Australian banks are failing to take an international ATM hack warning seriously, a leading cybercrime analyst has warned, with depositors likely to bear the brunt of any breach.
The US-based Federal Bureau of Investigation issued a worldwide warning to banks in early-August surrounding the emergence of a new "ATM cash-out" hack.
The new method involves criminals hacking the internal systems of the automated teller and getting it to spit out cash for them to collect, compromising critical bank and consumer information in the process.
But a month on from the initial warning, the chief executive of the International Cyber Resilience Institute, Andrew Bycroft, has seen little in the way of action from Australian banks and has questioned how seriously they've taken the alert.
"So far the FBI has seen some activity and been highly suspicious of that area - they are putting out a warning - but I don't know how seriously that warning has been taken at this point in time," Byrcoft told AB+F.
He pointed to the outdated systems present on many ATMS. Bycroft claimed many were still running technology as old Windows XP - first released in 2001 and no longer supported with security updates from Microsoft for up to 10 years.
"A lot of [ATMs are] using out of date software and sometimes not even supported by the operating system vendor anymore so that means they can be quite vulnerable," Bycroft said. "[Criminals] can actually take control of them."
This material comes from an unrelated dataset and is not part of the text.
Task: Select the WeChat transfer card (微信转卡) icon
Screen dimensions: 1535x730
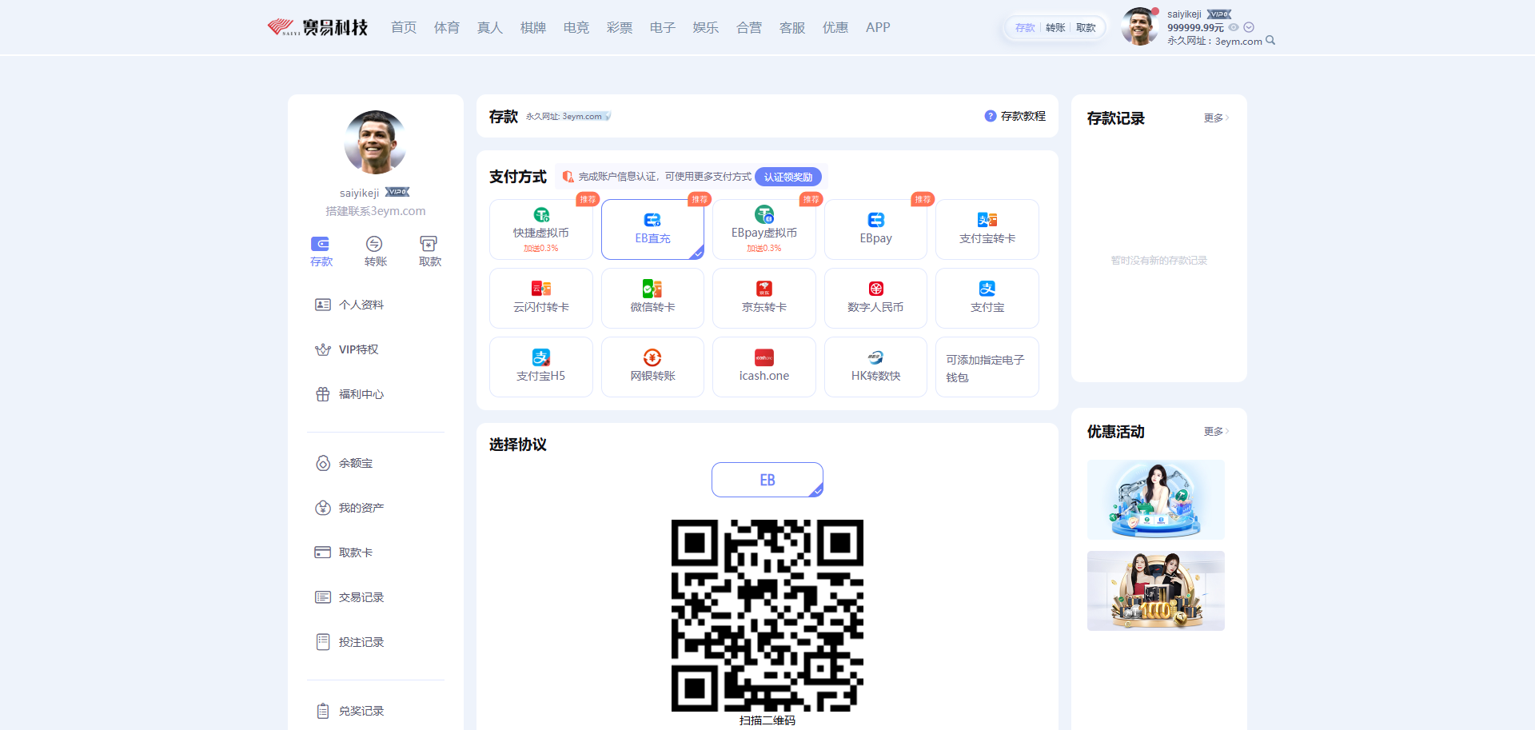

Spokespeople for National Australia Bank, and Commonwealth Bank relayed to AB+F that they take security seriously and were looking to evolve their processes, however, due to security concerns they would not reveal the software their ATMs run or how old it is.
Westpac and ANZ were contacted for comment. Despite not providing a formal reply, their respective media teams said they would be reticent to reveal the details of the ATM software as well.
Though Bycroft remained unconvinced. "Its probably because - if you look at Australian banks for example - it falls back to the Australian mentality overall. We tend to be very optimistic, we tend to think 'well it probably wont happen to us' but in reality Australia has been victim to many cyber crimes over the years."
"Usually we're not the first to be victims - it does usually turn out to be other entities in other countries - but obviously we should take it very seriously because there is a risk," he said.
According to Bycroft, the cost of inaction would be passed onto the consumer.
"If banks lose money, its more likely to mean fees go up to cover for those loses."
However, he remained sympathetic for the banks due to the huge undertaking that would need to take place to update their ATMs across the country.
"I think its quite difficult because of the fact they have to distribute it all over the country and sometimes, Australian banks for example, have operations offshore. So to actually go and roll out new releases and code to those is quite a daunting challenge," he said.
ANZ and CBA push back
The full ANZ and CBA responses are below:
NAB spokesperson - “We continually look at how we evolve and invest in security across the business. For example, in recent months we have moved all security-related operations under one division as we continue to strengthen and evolve the way we protect customers, our people and our shareholders. The move sees all elements of NAB’s security – from a physical, fraud and cyber perspective – come together in an integrated security model under new Chief Security Officer David Fairman, who has come to NAB from Royal Bank of Canada. As the world constantly evolves, unfortunately, so too does the sophistication of the way criminals act and we must constantly look for ways to improve, to deepen our perspective on security, to protect our people and our customers.”
CBA spokesperson - “As a bank we take security matters seriously. That’s why we employ high quality fraud prevention and detection technology, across all our channels including our ATM network. We invest heavily in ensuring this technology is kept up-to-date. We also have a dedicated team that regularly monitors unusual or suspicious activity so we can respond quickly if a security incident occurs. We work closely with law enforcement agencies and other banks to share information and understand potential threats. Any security warnings issued by these institutions are taken seriously and we act swiftly according to each individual circumstance to maintain the level of security our customers have come to expect from us.”